BÖLÜM (38)

14K 570 87
                                    

İyi okumalar...

Bir zaman gelir sessizlik ihanet olur. Benim ihanetim kendi gölgemi bile senden kıskanmamdı belki de. Senin gözlerine bakarken, başkasını görmenin ne kadar acıttığını bilseydin, Banu'nun gözlerine değil yüzüne bile bakmazdın. Bir kez gidenin bir daha gitmeyeceği meçhuldü fakat kalpten gidenin bir daha dönmeyeceği çok net yazılmıştı aşk kokan satırlara...

Dişlerimi sıkmaktan dolayı çenem sızlıyordu. Tek sızlayan şeyin çenem olmasını çok isterdim. Elden gelen bir şey olsaydı şu dakikada yapardım. Aşk her zaman kıymet bilmeyene mi kapılırdı? Gözlerine bir bakış ile dokunanı değil, tenine dokunanı severdi galiba.

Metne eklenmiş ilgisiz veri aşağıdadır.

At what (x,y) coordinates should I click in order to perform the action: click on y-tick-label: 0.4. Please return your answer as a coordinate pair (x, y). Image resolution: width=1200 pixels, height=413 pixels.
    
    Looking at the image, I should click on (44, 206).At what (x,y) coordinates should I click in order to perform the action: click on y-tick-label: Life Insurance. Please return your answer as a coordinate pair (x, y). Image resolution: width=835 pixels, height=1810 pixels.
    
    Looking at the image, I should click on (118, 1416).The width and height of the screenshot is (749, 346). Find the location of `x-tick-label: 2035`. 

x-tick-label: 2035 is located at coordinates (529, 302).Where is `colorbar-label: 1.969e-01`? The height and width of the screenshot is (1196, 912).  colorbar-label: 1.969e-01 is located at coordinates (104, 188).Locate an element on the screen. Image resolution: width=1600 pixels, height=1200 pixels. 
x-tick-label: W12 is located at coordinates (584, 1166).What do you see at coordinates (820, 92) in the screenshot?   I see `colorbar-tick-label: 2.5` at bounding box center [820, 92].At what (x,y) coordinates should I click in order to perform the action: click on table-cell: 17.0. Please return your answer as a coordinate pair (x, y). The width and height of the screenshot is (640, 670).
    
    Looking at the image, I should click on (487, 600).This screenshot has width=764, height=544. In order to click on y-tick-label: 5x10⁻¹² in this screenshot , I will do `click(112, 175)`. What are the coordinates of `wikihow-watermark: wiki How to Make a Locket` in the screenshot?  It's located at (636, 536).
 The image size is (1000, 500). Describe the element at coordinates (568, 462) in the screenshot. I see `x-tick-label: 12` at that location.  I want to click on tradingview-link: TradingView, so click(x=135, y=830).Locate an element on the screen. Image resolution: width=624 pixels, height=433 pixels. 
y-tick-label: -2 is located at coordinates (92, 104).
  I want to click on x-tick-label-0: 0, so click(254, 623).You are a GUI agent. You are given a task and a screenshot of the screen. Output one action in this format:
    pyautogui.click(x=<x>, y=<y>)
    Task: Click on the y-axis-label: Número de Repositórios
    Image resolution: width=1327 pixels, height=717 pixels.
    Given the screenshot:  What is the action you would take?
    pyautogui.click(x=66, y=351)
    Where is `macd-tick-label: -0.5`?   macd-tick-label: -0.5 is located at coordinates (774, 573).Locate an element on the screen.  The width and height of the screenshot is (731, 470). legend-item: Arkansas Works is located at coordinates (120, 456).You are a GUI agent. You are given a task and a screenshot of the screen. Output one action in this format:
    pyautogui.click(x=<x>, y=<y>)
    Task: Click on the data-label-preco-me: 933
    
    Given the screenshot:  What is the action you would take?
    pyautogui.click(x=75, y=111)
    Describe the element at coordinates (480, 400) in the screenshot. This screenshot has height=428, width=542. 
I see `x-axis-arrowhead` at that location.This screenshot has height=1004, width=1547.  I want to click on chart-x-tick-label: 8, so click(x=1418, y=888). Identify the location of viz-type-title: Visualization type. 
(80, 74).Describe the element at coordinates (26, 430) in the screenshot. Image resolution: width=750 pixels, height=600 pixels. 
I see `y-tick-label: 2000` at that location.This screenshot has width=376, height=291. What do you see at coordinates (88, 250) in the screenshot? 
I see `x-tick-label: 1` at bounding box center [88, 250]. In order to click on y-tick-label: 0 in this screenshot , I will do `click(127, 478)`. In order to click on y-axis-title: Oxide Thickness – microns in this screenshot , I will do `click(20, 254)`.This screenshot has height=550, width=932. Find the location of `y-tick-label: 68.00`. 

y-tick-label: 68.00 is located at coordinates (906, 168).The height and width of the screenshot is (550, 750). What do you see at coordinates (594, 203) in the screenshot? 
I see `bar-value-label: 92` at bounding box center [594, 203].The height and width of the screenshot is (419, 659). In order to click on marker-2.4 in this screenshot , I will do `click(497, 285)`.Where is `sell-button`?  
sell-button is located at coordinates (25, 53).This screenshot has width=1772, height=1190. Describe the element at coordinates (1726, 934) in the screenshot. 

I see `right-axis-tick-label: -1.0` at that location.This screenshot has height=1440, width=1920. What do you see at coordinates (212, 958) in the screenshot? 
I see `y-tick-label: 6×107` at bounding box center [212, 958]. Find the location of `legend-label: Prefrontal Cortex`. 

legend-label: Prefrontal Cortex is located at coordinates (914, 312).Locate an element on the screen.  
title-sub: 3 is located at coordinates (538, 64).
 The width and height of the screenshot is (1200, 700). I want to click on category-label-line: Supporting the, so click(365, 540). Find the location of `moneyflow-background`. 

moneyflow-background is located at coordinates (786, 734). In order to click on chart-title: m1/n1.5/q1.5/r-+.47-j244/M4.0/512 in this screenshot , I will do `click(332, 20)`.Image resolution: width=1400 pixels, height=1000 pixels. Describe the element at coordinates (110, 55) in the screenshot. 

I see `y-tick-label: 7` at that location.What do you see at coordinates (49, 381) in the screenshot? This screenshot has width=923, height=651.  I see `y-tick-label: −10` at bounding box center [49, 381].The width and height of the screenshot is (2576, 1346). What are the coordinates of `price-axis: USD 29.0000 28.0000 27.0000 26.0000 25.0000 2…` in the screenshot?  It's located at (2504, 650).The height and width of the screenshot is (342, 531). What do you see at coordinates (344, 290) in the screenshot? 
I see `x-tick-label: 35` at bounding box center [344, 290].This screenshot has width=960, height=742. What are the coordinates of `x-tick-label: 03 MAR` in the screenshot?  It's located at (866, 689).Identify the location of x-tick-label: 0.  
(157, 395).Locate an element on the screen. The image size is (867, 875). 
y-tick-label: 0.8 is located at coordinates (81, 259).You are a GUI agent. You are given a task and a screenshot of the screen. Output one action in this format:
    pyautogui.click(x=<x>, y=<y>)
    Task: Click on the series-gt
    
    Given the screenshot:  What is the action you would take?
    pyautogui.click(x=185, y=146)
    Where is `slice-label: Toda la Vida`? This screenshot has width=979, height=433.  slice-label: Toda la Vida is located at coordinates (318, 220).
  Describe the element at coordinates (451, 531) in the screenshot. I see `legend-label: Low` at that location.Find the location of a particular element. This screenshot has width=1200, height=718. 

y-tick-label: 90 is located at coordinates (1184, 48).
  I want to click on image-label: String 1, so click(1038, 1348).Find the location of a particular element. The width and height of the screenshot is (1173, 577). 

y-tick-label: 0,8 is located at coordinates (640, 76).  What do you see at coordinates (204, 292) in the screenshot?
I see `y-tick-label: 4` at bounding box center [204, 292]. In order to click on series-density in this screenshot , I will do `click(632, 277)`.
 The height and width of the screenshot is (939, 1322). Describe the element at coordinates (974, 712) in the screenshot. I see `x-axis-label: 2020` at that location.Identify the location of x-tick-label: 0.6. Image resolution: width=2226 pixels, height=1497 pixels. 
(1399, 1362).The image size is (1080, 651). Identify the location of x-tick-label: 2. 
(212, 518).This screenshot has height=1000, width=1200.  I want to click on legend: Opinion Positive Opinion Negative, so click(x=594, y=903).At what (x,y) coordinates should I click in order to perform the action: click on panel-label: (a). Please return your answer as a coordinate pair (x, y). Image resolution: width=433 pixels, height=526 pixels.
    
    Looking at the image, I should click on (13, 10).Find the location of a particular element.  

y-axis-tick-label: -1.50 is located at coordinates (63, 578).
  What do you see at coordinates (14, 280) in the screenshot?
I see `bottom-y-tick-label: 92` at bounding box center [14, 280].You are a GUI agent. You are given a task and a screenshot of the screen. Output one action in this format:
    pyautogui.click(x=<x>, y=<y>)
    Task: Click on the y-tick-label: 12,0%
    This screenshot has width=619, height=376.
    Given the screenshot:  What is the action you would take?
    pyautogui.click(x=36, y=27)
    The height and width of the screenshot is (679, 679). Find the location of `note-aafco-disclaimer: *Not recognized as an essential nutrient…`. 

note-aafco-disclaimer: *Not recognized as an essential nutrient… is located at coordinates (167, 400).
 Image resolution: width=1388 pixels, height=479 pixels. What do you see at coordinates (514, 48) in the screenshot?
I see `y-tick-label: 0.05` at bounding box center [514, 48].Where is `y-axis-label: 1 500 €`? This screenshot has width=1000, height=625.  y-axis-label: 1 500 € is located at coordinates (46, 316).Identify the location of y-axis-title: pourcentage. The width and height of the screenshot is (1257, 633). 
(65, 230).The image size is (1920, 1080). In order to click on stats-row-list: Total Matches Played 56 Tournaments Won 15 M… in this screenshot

Ateş'in sert sesi kulaklarıma dolarken ona bakmadım. Ona dokunan Banu'nun varlığına dayanamadım. "Kes şunu!" yanımda hissettiğim hareket ile Banu'nun yanıma oturduğunun bilincindeydim. Canım yanıyordu ama susuyordum.

Hakkım yoktu ona tek kelime etmeye. Onun sevdiği ben değildim. Dilim sükut, kalbim kıyametti. "Ben sadece seni-" gözlerimi devirerek kafamı Ateş'e çevirdim.

İlk defa izin verdim, nasıl acıdığımı hissetsin istedim. Nasıl canımın yandığını görsün istedim. Göz göze geldiğimizde gözlerinde ki his içimi yakıyordu. Gözlerini kaçıran taraf o olduğunda konuşmaya çalışan Banu'nun lafını sertçe kestim.

"Ne halt yiyeceksen bunu benim yanımda yapma." Gözler bana dönerken Banu'ya attığım bakışlar kendimden ürkmeme neden oldu. Bu ben değildim. Ben insanlara çatan taraf değildim.

"Sen ne ka-" Ateş derin bir nefes vererek bakışlarını Banu'ya kilitledi. Benim gözüm ondayken onun gözleri Banu'daydı.

"Nazlı'nın, benim karım olduğunu unutma Banu!" Ateş'in keskin sesi şaşırmama neden olsa da şuan da acıyan kalbim bunun tam bilincinde değildi.

"Karın olduğunun bilincindeyim canım. Aynı zamanda bir şeyin daha bilincindeyim." Tiksindirici bir ses tonuyla kahkaha atarak bana döndü. Kendi kendime sakin kalmak için telkinlerde bulunuyordum zira bu kız benim sinir katsayımı çok zorluyordu. Alayla kaşları havalı bir eda ile süzülerek dudaklarını araladı.

"Seninle konuşmak istediğimde ve senin evli olmadığına inanmak istemediğimde beni ikna bile etmemiştin. Ve sevgili Nazlı, Ateş'e bunun nedenini sorduğumda kağıt üzerinde bir evlilikten ibaret olduğunu fısıldamıştı gözlerimin içine bakarak." Nefesini vererek memnun bir gülümseme ile Ateş'e döndü.

Yutkunduğum anda boğazımda bir acı hissettim. Somutluk ilgisi hiç olmayan yaşadıklarımın tarifi olan bir acı. Göklere çıktığım o kısacık anda yine kendimi yerde bulmuştum. Ateş'in gözünde ki değerimi net kavrarken bakışlarım Banudaydı hala.

Her zaman ne yapacağını bilen bir kız olmuştum. Tüm tavırlarım kalbimle eş değerdi. İçimden ne geçerse onu yapardım. Canım mı yandı, bana bunu yapana hesabını sorardım. Her zaman içimde bir yerlerde varlığını sürdüren o boşlukla yaşardım. Bilmediğim duyguları yaşamadığım zaman canım çok yanar zannederdim. Keşke diyorum şimdiyse.

Keşke o duyguları da yaşasaydım. Anneme doya doya sarılsaydım mesela. Babamın elini sımsıkı tutup bir daha bırakmasaydım. Deli dolu olsaydım mesela anı yaşasaydım. Ateş'in içimde açtığı o delik zehir gibi büyüyordu içimde. Her saniye daha da artıyordu acı. Belki gözlerim ağlamıyordu. Peki ya kalbimden akan o gözyaşlarını ne zaman görecekti?

"Banu, bunları konuşmanın yeri değil." Ateş'in kaşları çatılmış, burnundan soluyordu resmen. Yüzüme bakmamaya ant içmiş gibi direkt Banu'ya bakıyordu. Bu benim canımı daha da sıkarken gözlerimi pencereye çevirdim.